:: Problem details ::
An exact transcription of every record below is required, with the pictures left out.
########
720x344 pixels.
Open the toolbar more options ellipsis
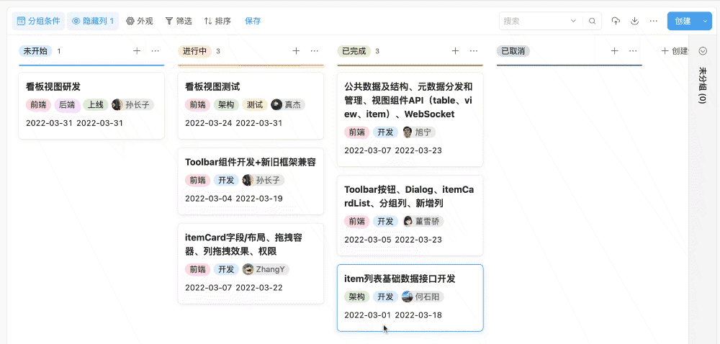(653, 21)
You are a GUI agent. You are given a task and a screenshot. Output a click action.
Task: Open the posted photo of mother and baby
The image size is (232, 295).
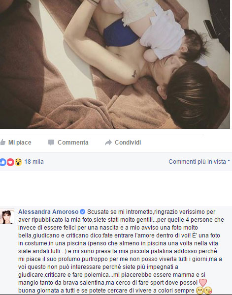(x=115, y=64)
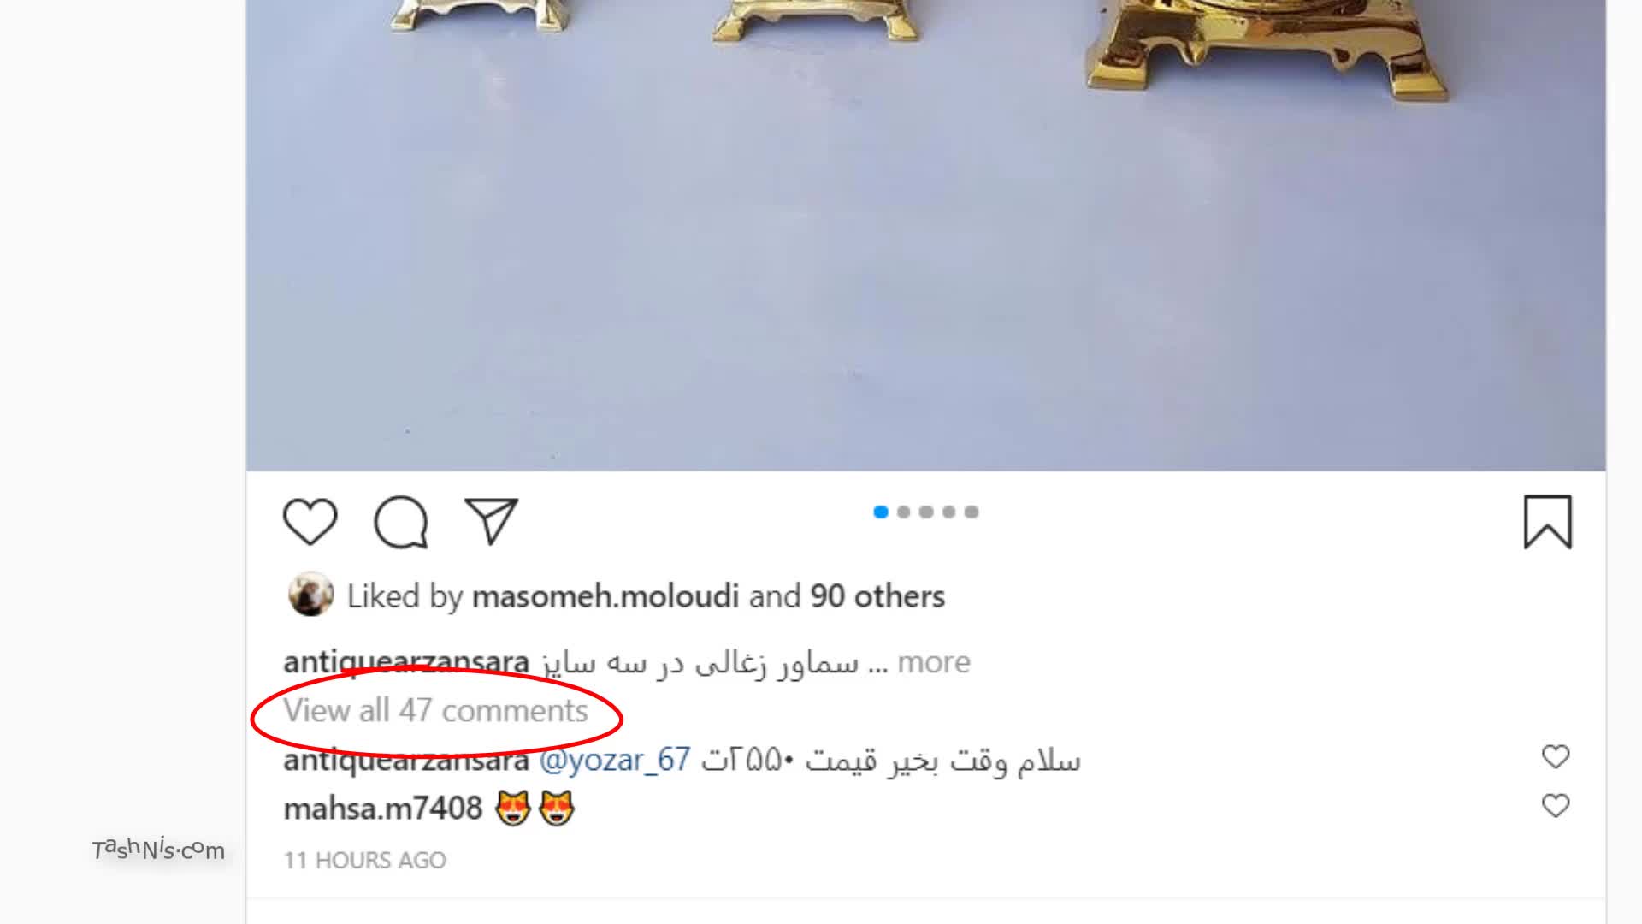Like the antiquearzansara reply comment
Image resolution: width=1642 pixels, height=924 pixels.
coord(1556,756)
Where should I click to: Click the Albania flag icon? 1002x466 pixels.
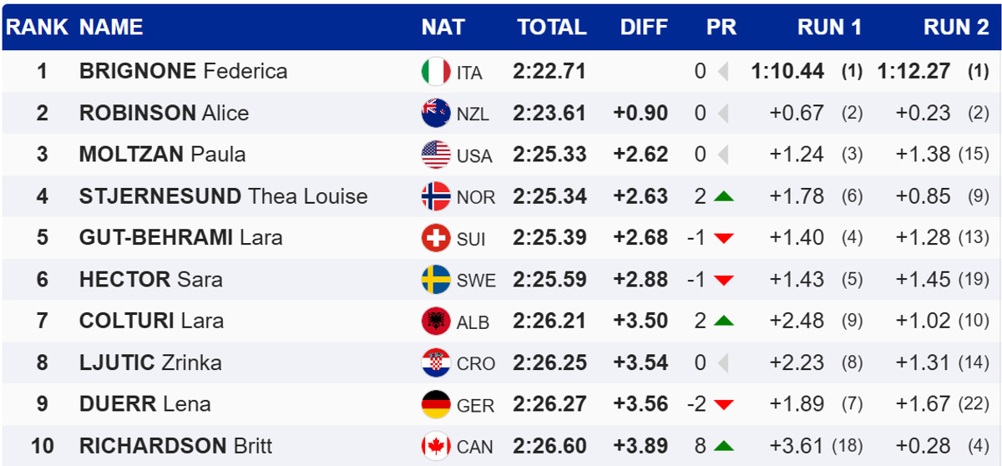[x=436, y=321]
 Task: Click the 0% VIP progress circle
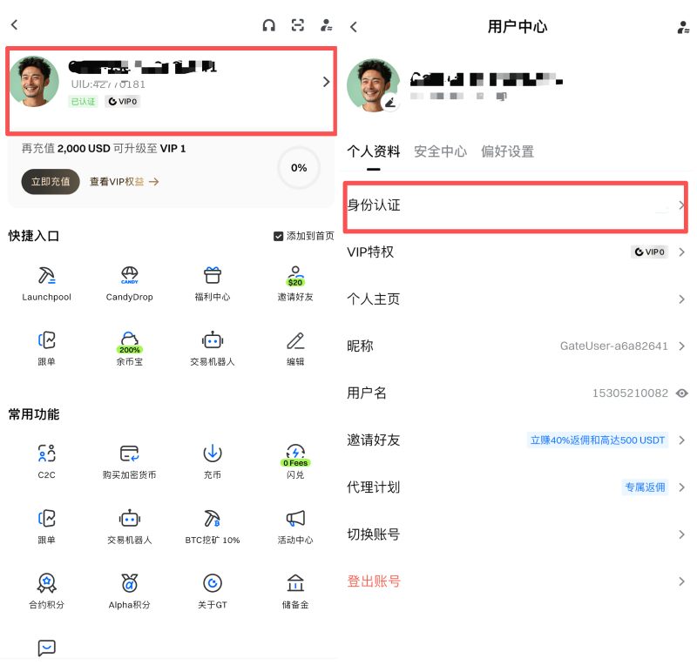(x=297, y=167)
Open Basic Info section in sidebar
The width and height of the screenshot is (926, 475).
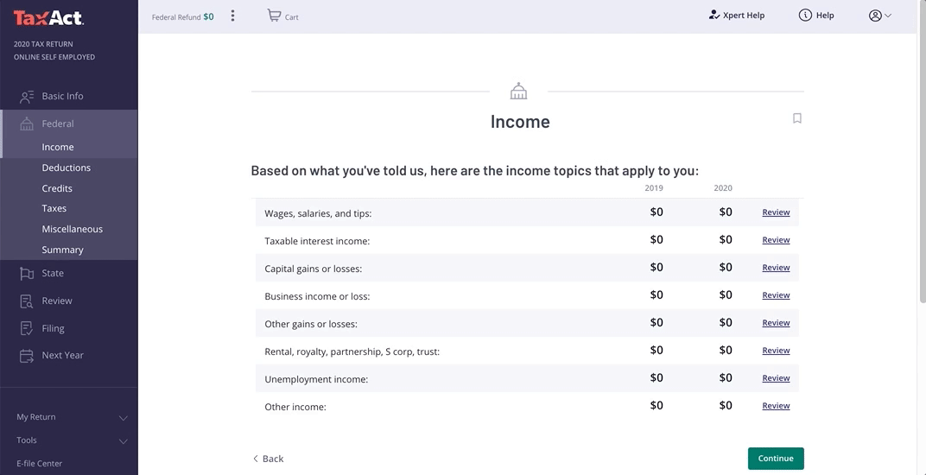[x=62, y=96]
########
:: Solved problem ::
720x344 pixels.
Open the toolbar more options ellipsis
(653, 21)
You are a GUI agent. You are given a task and a screenshot. Output a click action.
Task: Open the posted photo of mother and baby
The image size is (232, 295).
(x=115, y=64)
Like the antiquearzansara reply comment
Image resolution: width=1642 pixels, height=924 pixels.
coord(1556,756)
Where should I click to: Click the Albania flag icon? 1002x466 pixels.
[x=436, y=321]
 Task: Click the 0% VIP progress circle
(x=297, y=167)
Open Basic Info section in sidebar
The width and height of the screenshot is (926, 475).
[x=62, y=96]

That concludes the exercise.